Problem to work on: The entries are to be printed again word for word, but no picture may appear.

═══ Material to process ═══

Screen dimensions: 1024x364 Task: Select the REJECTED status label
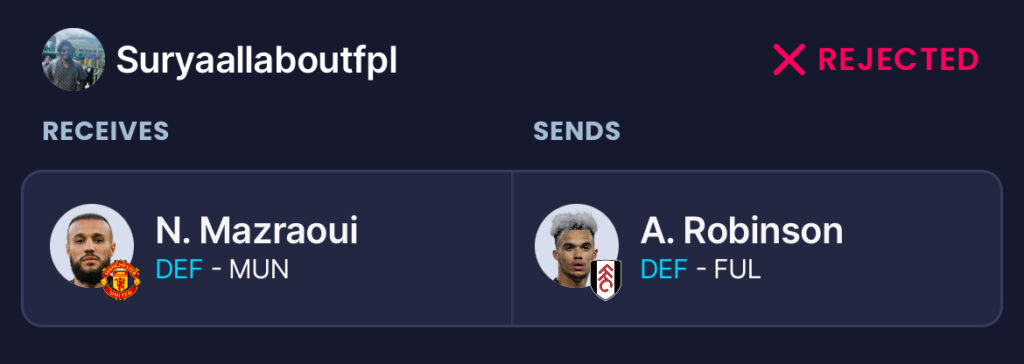[898, 59]
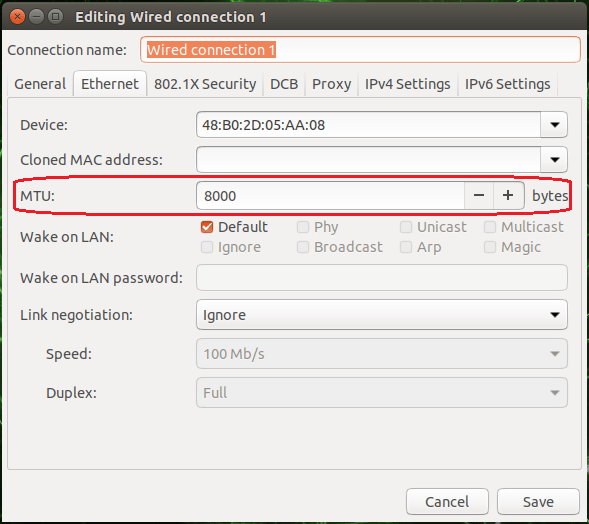Decrease MTU with the minus button
The image size is (589, 524).
479,196
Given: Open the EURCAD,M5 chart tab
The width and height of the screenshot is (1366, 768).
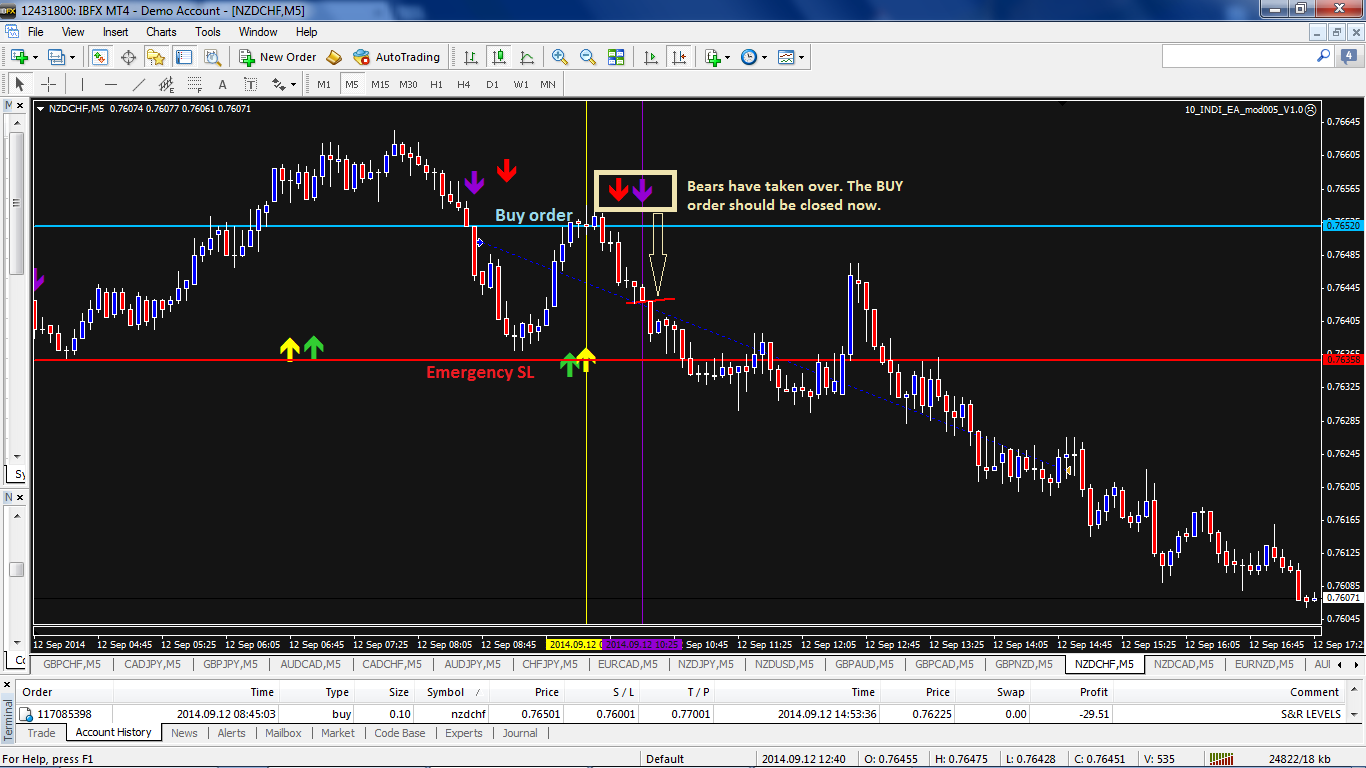Looking at the screenshot, I should click(x=627, y=664).
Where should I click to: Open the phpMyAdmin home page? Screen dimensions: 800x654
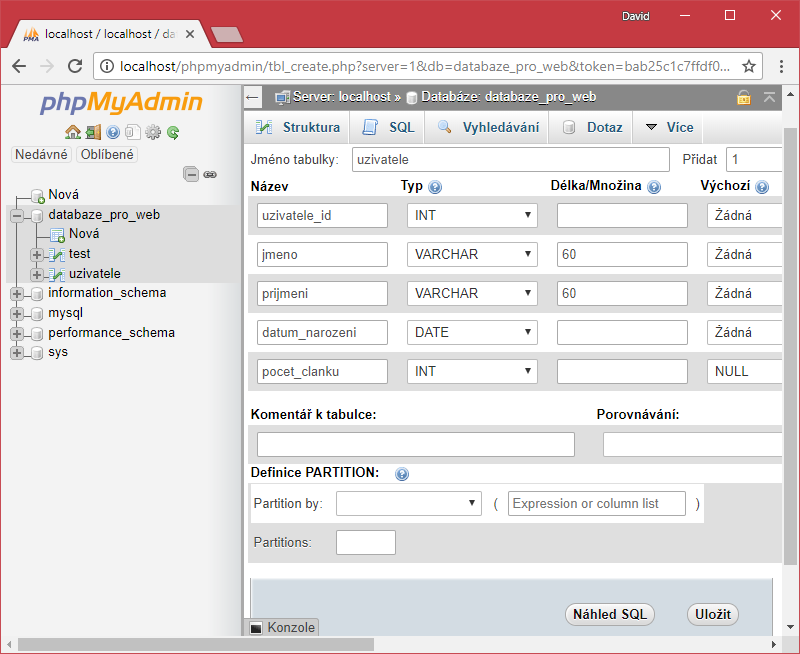coord(72,131)
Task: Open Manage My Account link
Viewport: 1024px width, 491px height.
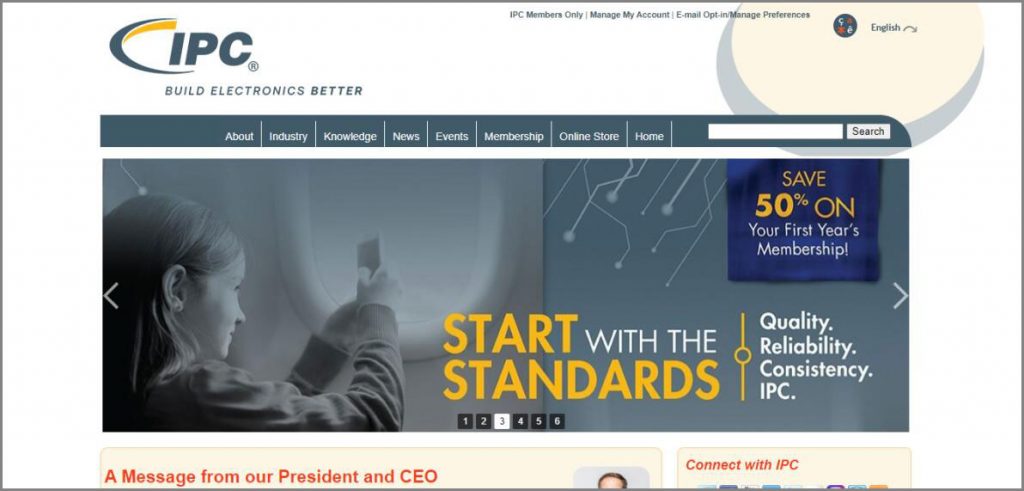Action: click(630, 14)
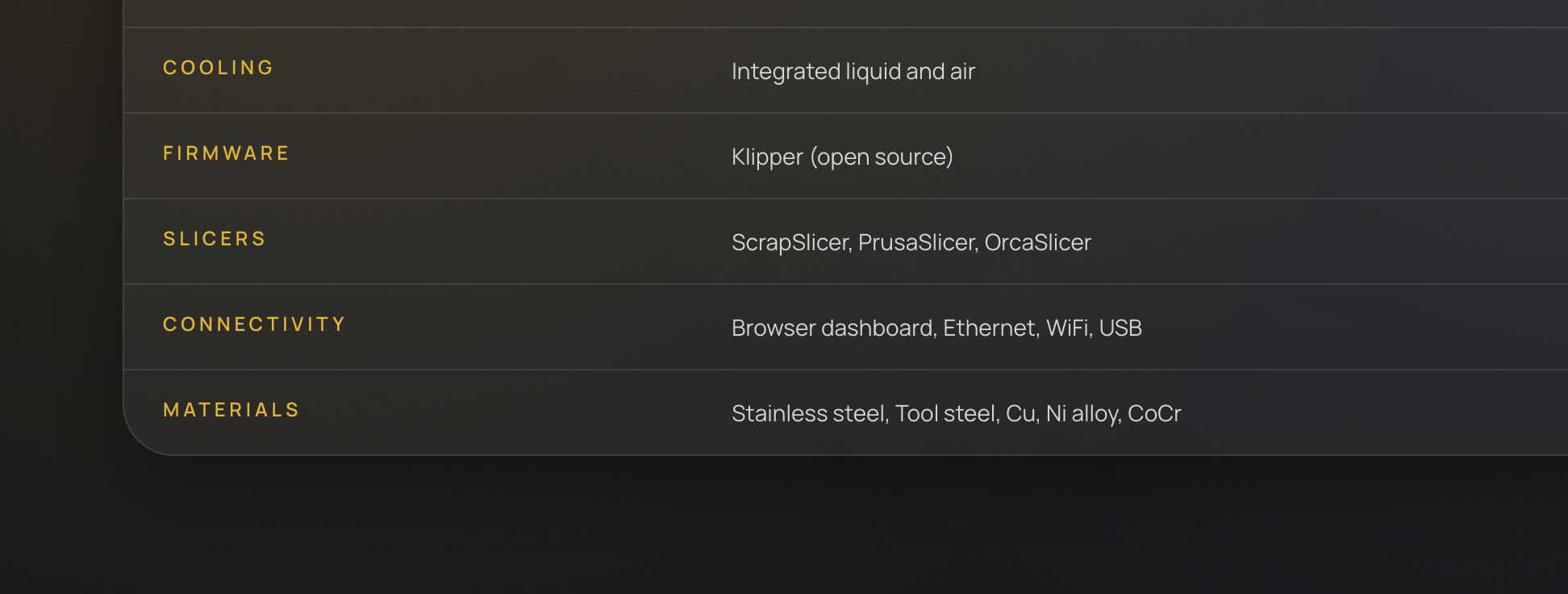Click CoCr in the materials row

pos(1154,414)
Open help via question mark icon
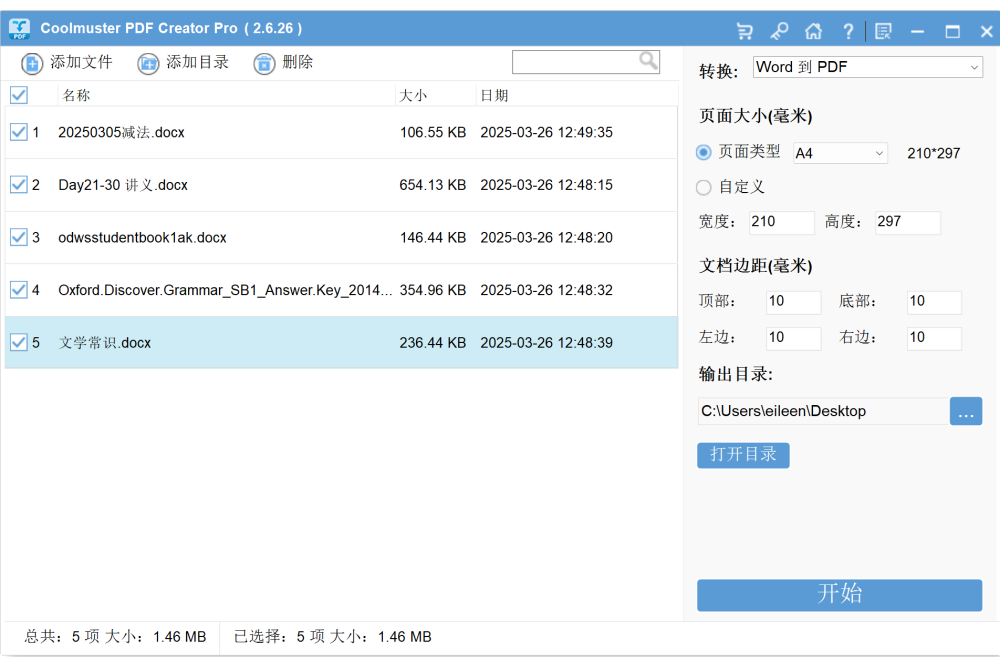 (x=848, y=31)
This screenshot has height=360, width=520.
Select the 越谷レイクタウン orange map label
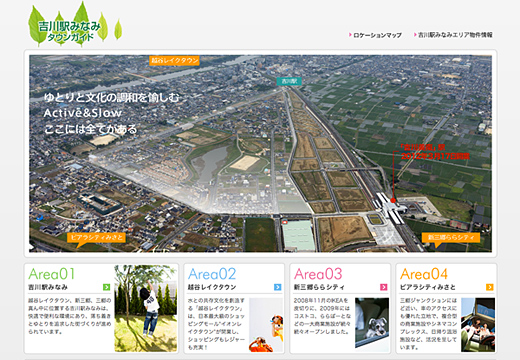(174, 60)
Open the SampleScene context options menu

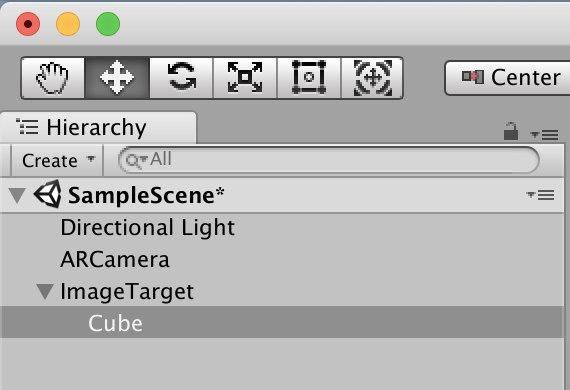point(541,195)
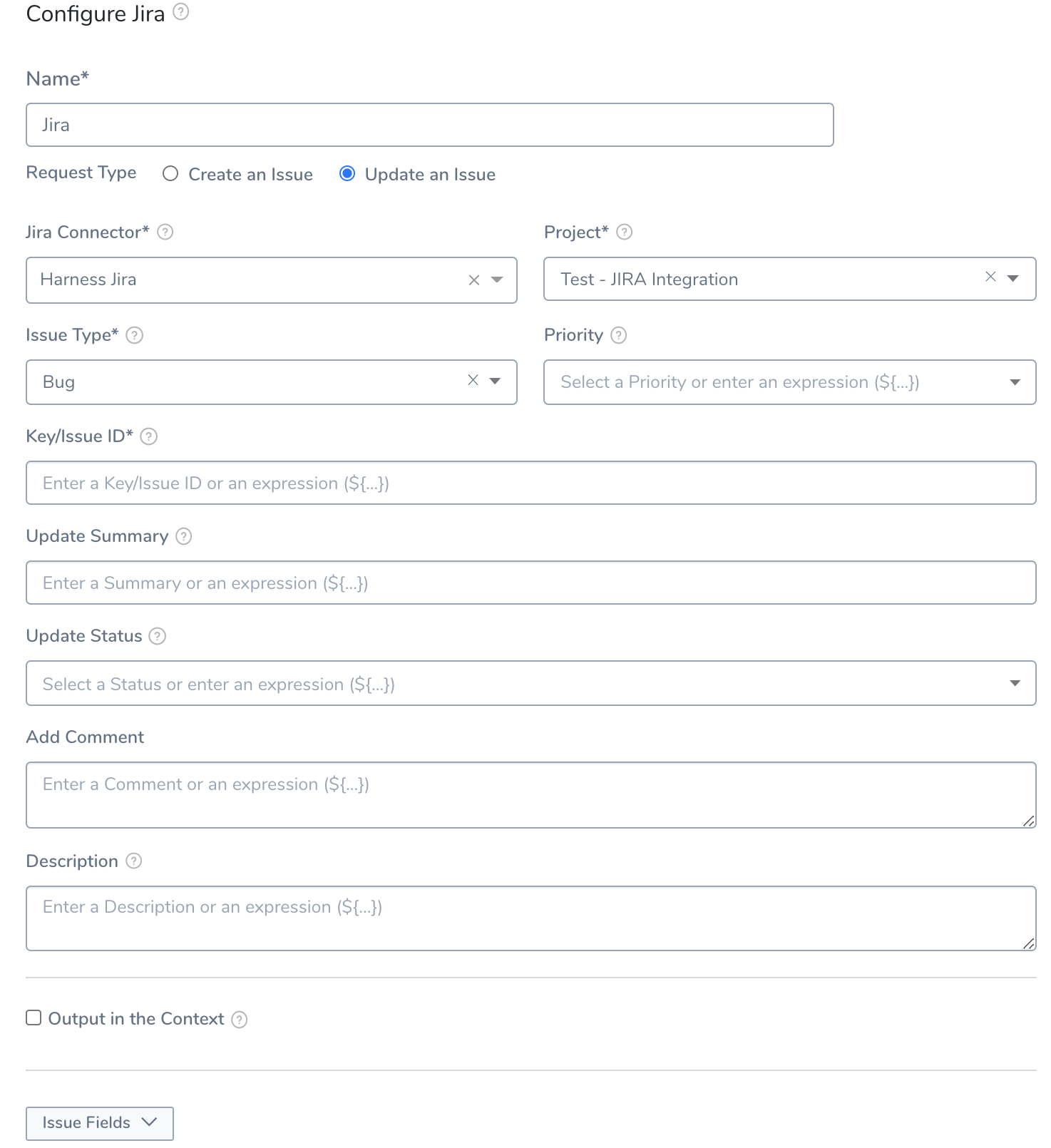
Task: Clear the Bug issue type selection
Action: [x=473, y=380]
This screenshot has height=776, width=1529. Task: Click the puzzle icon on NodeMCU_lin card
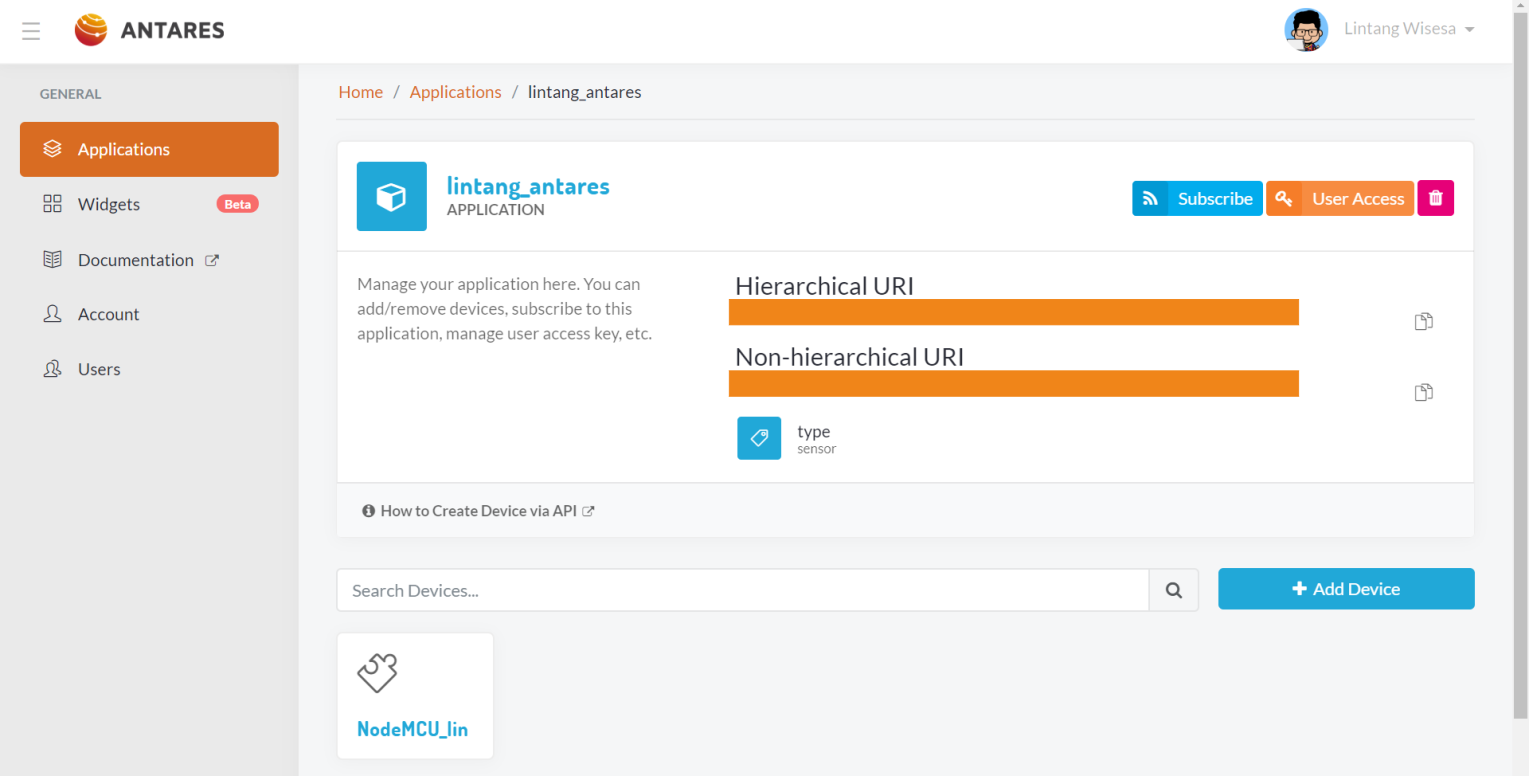377,672
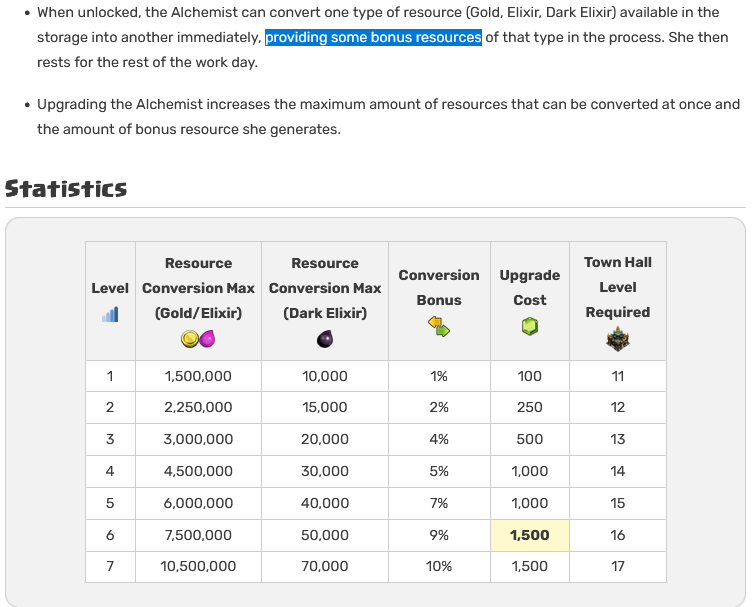Click the highlighted 1,500 upgrade cost cell
This screenshot has height=607, width=756.
[530, 535]
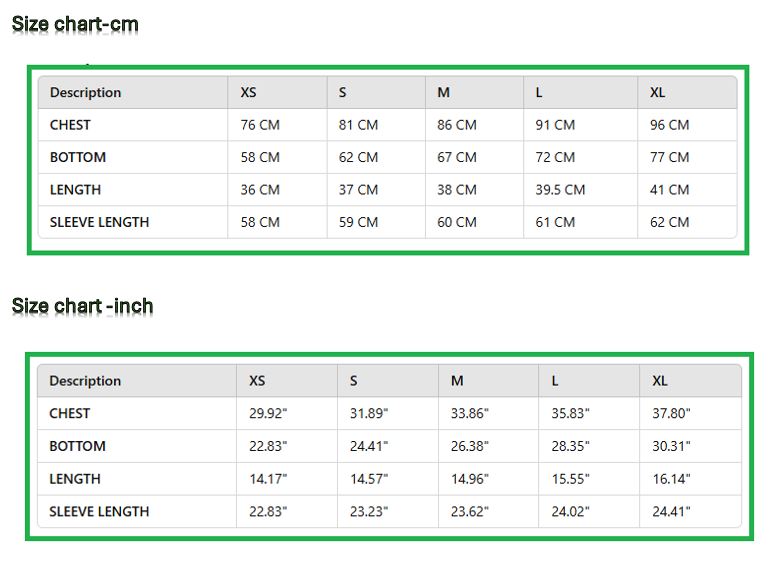The width and height of the screenshot is (771, 572).
Task: Select the CHEST row label in the cm chart
Action: 70,125
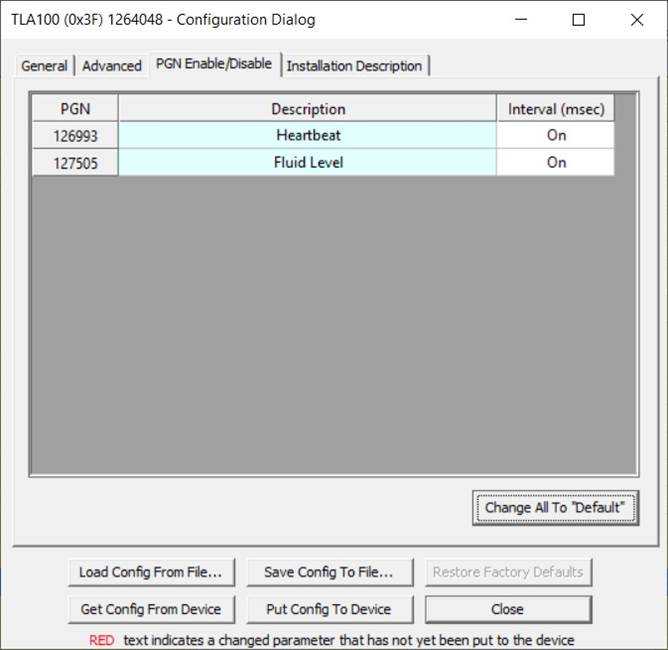Go to the Installation Description tab
Image resolution: width=668 pixels, height=650 pixels.
354,66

═══

Exercise response:
Screen dimensions: 1024x364 Task: Select the REJECTED status label
[898, 59]
Decrease MTU with the minus button
The image size is (589, 524).
479,196
Given: Open the EURCAD,M5 chart tab
The width and height of the screenshot is (1366, 768).
Looking at the screenshot, I should click(x=627, y=664).
Where should I click to: Open the phpMyAdmin home page? Screen dimensions: 800x654
coord(72,131)
Task: Open Manage My Account link
Viewport: 1024px width, 491px height.
Action: click(630, 14)
Click CoCr in the materials row

pos(1154,414)
Open help via question mark icon
 (x=848, y=31)
This screenshot has height=360, width=520.
Select the 越谷レイクタウン orange map label
(174, 60)
Open the SampleScene context options menu

point(541,195)
Task: Clear the Bug issue type selection
Action: [x=473, y=380]
This screenshot has height=776, width=1529. Task: Click the puzzle icon on NodeMCU_lin card
377,672
Click the highlighted 1,500 upgrade cost cell
This screenshot has height=607, width=756.
[530, 535]
The width and height of the screenshot is (771, 572).
Task: Select the CHEST row label in the cm chart
Action: 70,125
Go to the Installation Description tab
Image resolution: width=668 pixels, height=650 pixels.
354,66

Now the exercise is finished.